> _Source records_:
::::
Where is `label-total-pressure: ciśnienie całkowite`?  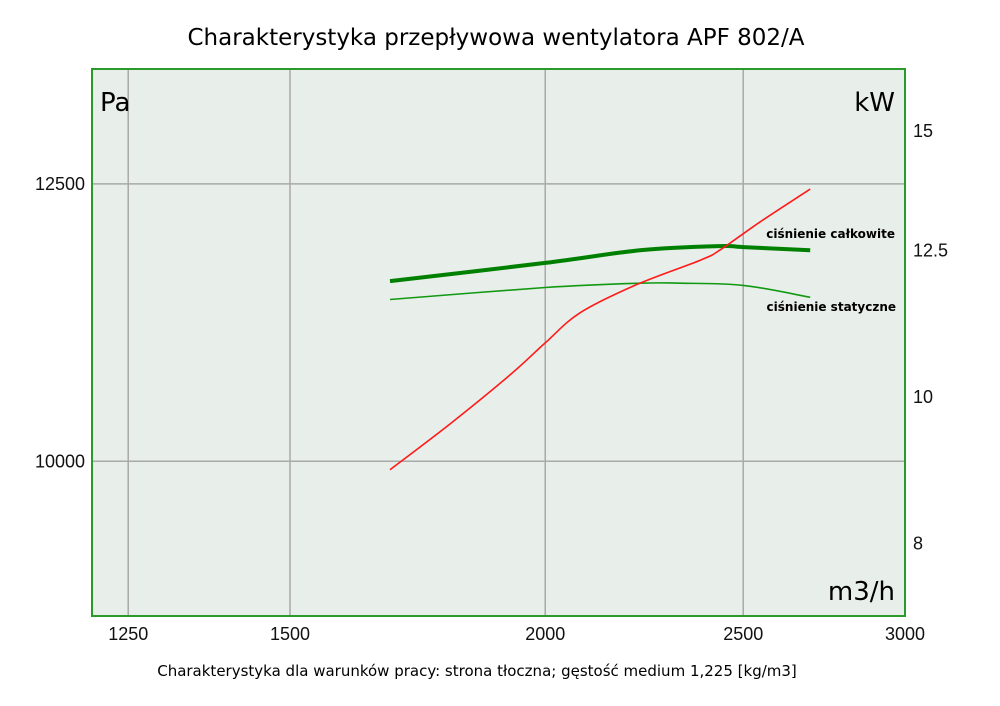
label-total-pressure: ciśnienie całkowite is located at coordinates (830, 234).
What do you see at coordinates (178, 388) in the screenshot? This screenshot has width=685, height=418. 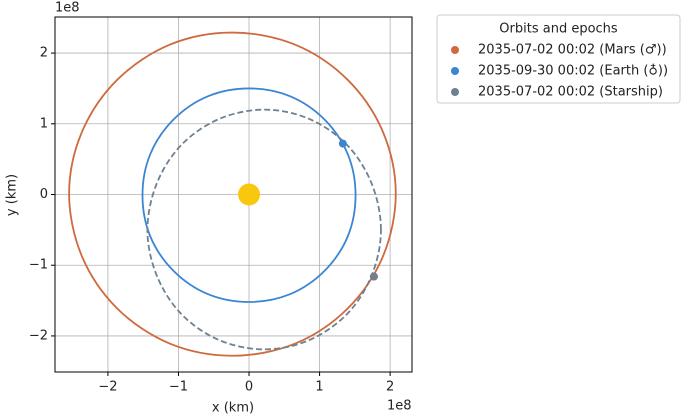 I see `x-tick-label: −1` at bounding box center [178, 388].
::::
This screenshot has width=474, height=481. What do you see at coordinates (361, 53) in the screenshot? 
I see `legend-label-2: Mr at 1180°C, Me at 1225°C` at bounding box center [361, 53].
::::
Retype the lines from the one containing "This screenshot has width=474, height=481." through the one containing "center [361, 53].", with both of those lines included.

> _Answer space_:
This screenshot has width=474, height=481. What do you see at coordinates (361, 53) in the screenshot? 
I see `legend-label-2: Mr at 1180°C, Me at 1225°C` at bounding box center [361, 53].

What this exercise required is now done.